Top of TASK MATERIAL

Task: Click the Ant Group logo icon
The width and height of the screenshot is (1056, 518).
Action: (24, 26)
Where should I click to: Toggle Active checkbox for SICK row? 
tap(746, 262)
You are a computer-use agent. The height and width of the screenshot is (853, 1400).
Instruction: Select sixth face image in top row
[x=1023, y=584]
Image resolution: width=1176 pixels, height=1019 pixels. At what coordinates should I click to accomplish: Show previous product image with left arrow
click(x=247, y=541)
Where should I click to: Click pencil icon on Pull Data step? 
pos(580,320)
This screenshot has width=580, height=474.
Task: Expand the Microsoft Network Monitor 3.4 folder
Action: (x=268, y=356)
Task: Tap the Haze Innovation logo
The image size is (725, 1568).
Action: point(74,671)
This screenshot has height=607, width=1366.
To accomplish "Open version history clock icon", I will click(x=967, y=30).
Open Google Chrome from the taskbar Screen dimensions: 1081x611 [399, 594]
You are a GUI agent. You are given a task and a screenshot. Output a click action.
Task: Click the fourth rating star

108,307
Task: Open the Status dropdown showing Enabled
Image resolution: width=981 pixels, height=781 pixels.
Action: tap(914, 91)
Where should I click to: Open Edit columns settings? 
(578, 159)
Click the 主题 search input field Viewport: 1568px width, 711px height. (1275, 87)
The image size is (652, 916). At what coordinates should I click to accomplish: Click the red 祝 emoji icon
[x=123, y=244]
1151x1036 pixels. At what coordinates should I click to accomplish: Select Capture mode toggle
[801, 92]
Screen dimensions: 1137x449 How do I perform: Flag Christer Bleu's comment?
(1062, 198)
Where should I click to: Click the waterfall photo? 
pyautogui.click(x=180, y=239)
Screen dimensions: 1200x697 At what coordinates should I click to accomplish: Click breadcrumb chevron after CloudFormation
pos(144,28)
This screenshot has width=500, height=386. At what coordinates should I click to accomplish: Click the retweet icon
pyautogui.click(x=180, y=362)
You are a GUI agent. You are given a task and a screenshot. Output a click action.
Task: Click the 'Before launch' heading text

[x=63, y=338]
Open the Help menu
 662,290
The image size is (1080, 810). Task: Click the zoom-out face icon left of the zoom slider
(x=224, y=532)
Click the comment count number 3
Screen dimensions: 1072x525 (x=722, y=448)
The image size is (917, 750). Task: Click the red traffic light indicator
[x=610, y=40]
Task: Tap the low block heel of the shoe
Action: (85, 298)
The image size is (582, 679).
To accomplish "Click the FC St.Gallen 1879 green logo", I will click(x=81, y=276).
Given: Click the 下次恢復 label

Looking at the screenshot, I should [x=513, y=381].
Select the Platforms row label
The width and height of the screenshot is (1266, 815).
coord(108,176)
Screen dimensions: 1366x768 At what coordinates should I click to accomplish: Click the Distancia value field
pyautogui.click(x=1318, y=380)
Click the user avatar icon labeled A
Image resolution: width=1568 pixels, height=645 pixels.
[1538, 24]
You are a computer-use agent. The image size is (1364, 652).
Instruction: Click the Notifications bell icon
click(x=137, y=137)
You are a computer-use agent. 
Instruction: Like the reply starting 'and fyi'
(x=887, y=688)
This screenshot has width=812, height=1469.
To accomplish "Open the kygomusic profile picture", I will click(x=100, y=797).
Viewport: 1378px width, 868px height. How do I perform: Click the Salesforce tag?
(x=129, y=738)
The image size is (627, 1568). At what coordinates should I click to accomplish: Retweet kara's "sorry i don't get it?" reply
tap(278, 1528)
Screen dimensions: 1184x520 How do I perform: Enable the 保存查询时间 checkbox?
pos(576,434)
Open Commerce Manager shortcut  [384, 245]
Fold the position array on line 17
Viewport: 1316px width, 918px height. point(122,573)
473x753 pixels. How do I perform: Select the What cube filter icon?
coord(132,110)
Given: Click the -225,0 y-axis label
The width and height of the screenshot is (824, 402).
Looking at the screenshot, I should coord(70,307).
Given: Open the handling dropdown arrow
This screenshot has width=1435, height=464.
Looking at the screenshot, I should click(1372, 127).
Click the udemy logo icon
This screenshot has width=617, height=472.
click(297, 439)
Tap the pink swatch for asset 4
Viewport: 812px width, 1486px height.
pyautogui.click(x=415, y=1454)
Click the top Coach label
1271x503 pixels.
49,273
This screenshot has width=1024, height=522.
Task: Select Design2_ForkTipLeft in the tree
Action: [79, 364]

Bottom of TASK MATERIAL

THE TASK
Your reply should consist only of the lines from the one containing "The width and height of the screenshot is (824, 402)." through the last line of the records, each reproduced exactly.

EXERCISE ANSWER
The width and height of the screenshot is (824, 402).
Looking at the screenshot, I should coord(70,307).
Given: Open the handling dropdown arrow
This screenshot has width=1435, height=464.
Looking at the screenshot, I should click(1372, 127).
Click the udemy logo icon
This screenshot has width=617, height=472.
click(297, 439)
Tap the pink swatch for asset 4
Viewport: 812px width, 1486px height.
pyautogui.click(x=415, y=1454)
Click the top Coach label
1271x503 pixels.
49,273
This screenshot has width=1024, height=522.
Task: Select Design2_ForkTipLeft in the tree
Action: [79, 364]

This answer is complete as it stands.